Scaffolding specialist, Millcroft, has completed the first phase of a mental health training programme that will see all of the company’s employees trained to recognise signs of mental ill health and equip them to access help if they need it.
Developed specifically for the company by Millcroft’s Health & Safety Manager, Mike Wright, the mental health training is part of a full programme of personnel development at Millcroft, a company with a dedicated training facility and a retained staff of scaffolding design engineers and scaffolders. It aims to leverage the open and inclusive culture at Millcroft to support staff in talking about any mental health concerns they may have and to seek help for themselves or their colleagues.
Mike Wright explains: “Figures from Lighthouse Construction Industry Charity indicate that two construction workers take their own lives every day in the UK and a fifth of work-related illness in the sector is caused by stress, depression and anxiety. Those figures highlight that this is an area that companies in the sector need to address.
“We want to ensure we support good mental health across the whole Millcroft team, in the same way that we apply high standards to their physical safety and wellbeing. A huge part of that commitment is educating our personnel to spot the signs of mental health, banishing stigma and putting a framework in place so that they can find the right help if they need it.”

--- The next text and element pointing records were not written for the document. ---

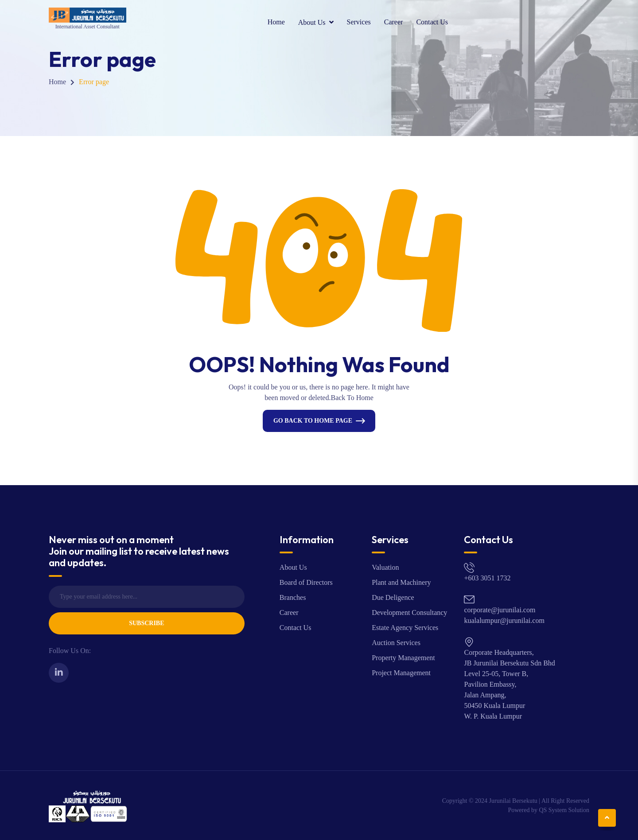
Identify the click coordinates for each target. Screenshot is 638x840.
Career (393, 22)
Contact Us (432, 22)
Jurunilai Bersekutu (513, 801)
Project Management (401, 673)
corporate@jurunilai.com (499, 610)
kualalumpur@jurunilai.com (504, 620)
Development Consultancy (409, 612)
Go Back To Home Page (313, 420)
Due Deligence (393, 597)
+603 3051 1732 (487, 578)
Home (276, 22)
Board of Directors (306, 582)
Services (359, 22)
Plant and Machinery (401, 582)
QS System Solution (564, 810)
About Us (312, 22)
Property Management (403, 657)
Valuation (385, 567)
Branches (293, 597)
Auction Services (396, 642)
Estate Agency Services (405, 627)
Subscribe (146, 623)
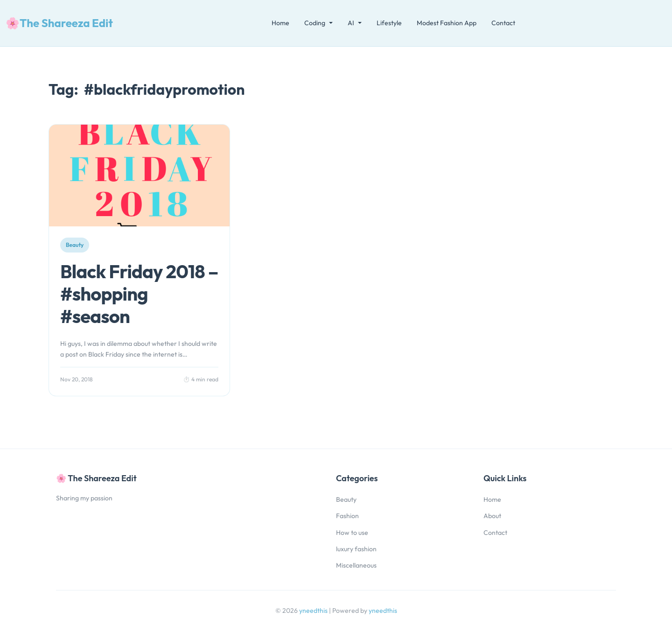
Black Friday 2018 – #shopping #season (139, 294)
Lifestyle (389, 23)
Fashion (347, 516)
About (492, 516)
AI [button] (351, 23)
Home (280, 23)
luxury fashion (356, 549)
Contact (503, 23)
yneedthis (314, 611)
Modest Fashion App (447, 23)
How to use (352, 533)
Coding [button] (315, 23)
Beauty (346, 499)
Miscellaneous (356, 565)
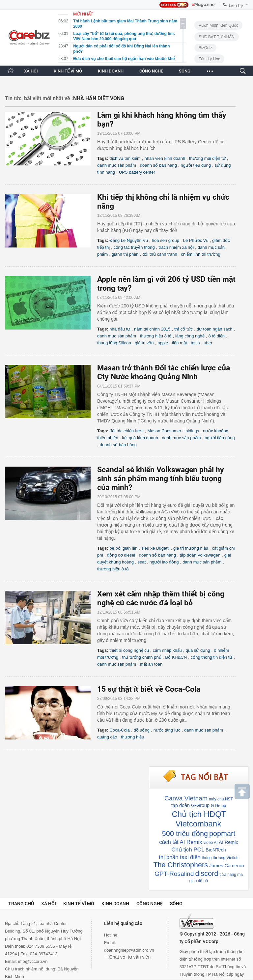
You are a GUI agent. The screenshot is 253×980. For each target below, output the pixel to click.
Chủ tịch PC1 (188, 850)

The first mental health training session took place with 12 site personnel from the Millcroft team, eight of whom knew someone personally that had been affected by suicide. Mike continues: “It’s pretty compelling when you go round the room like that to see just how many people are affected. From that simple sharing exercise, our initial cohort of scaffolders were much more willing to open up and engage with the training.”

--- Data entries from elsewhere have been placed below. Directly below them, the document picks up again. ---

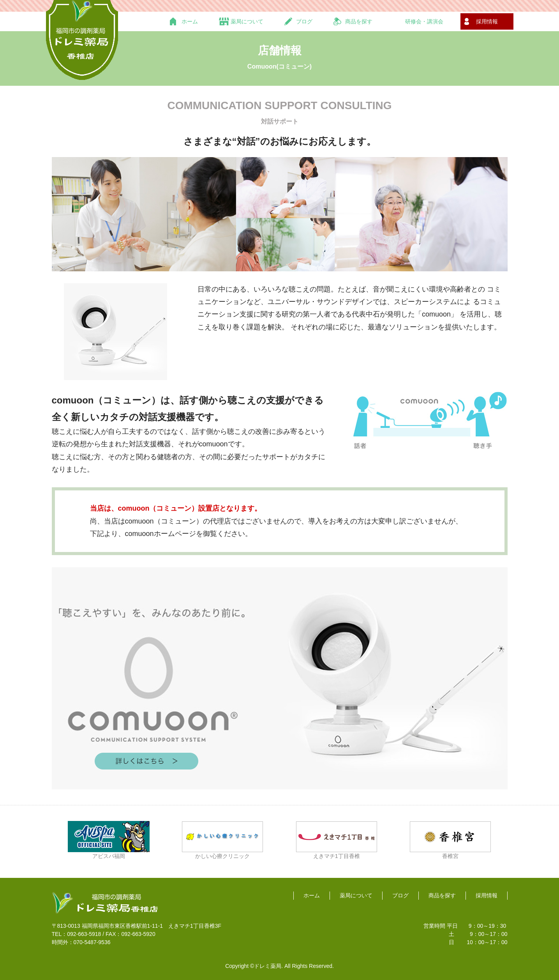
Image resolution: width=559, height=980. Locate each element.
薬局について (247, 21)
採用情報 (487, 21)
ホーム (190, 21)
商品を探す (359, 21)
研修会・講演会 (424, 21)
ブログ (304, 21)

The training course is designed to help Millcroft staff recognise the difference between good mental health and poor mental, dispel some of the myths and assumptions on the topic and highlight the ways in which different people cope with stress and challenging life events differently.

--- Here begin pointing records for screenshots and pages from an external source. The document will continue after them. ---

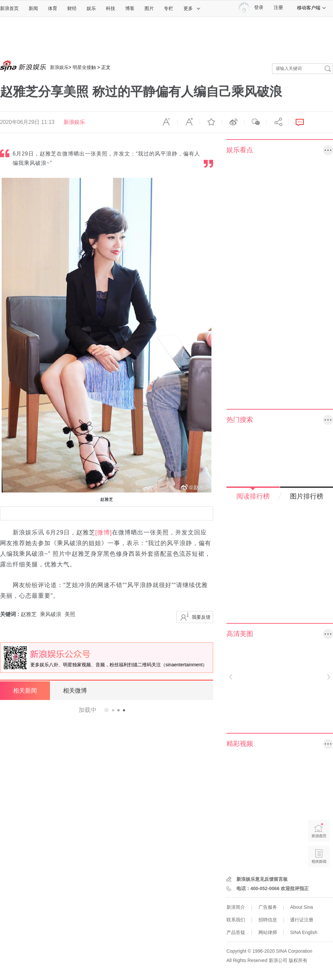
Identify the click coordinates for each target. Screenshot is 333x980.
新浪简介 (236, 907)
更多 (192, 8)
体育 (53, 8)
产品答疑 (236, 932)
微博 (233, 122)
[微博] (104, 532)
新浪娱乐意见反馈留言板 (262, 879)
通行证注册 (301, 920)
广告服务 (268, 907)
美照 (70, 614)
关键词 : (10, 614)
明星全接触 (84, 67)
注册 (278, 7)
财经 (72, 8)
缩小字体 (166, 122)
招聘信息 (268, 920)
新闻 (33, 8)
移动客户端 (312, 8)
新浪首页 (9, 8)
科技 (110, 8)
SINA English (304, 932)
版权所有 (298, 960)
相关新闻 (25, 690)
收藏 (211, 122)
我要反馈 (201, 617)
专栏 (168, 8)
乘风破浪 (51, 614)
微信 (255, 122)
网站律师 (268, 932)
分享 (278, 122)
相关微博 (75, 690)
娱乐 (91, 8)
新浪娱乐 (59, 67)
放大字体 (188, 122)
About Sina (301, 907)
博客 (130, 8)
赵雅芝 (29, 614)
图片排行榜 (307, 496)
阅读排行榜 (253, 496)
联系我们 (236, 920)
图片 (149, 8)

The senior management team at Millcroft has also now been trained, completing the first phase of the programme by equipping them to be ‘Mental Health Champions’ within the company. This means that they are both trained to notice signs of poor mental health in the team and to support members of staff by signposting them to professional help where required.
The next phase will be to deliver a regular programme of toolbox talks at Millcroft sites as part of routine health & safety training.
Billy Jones, Director of Millcroft adds: “We work in a very male-dominated sector where, traditionally, there’s been an expectation that you should be able to deal with whatever life throws at you. As a result, there’s been a culture in the construction industry of bottling things up or self-medicating with alcohol, which can make some mental health conditions much worse and has other safety implications for site workers.
“Our approach is to be open and honest about how prevalent mental ill health is in the sector and how it needs to be addressed in the same way as physical health. If you had a broken leg, you wouldn’t just live with it, you’d seek treatment from someone who can make it better - we want our team to apply the same philosophy to their mental health. I have learned a lot from the course and it’s now embedded in our health & safety training.”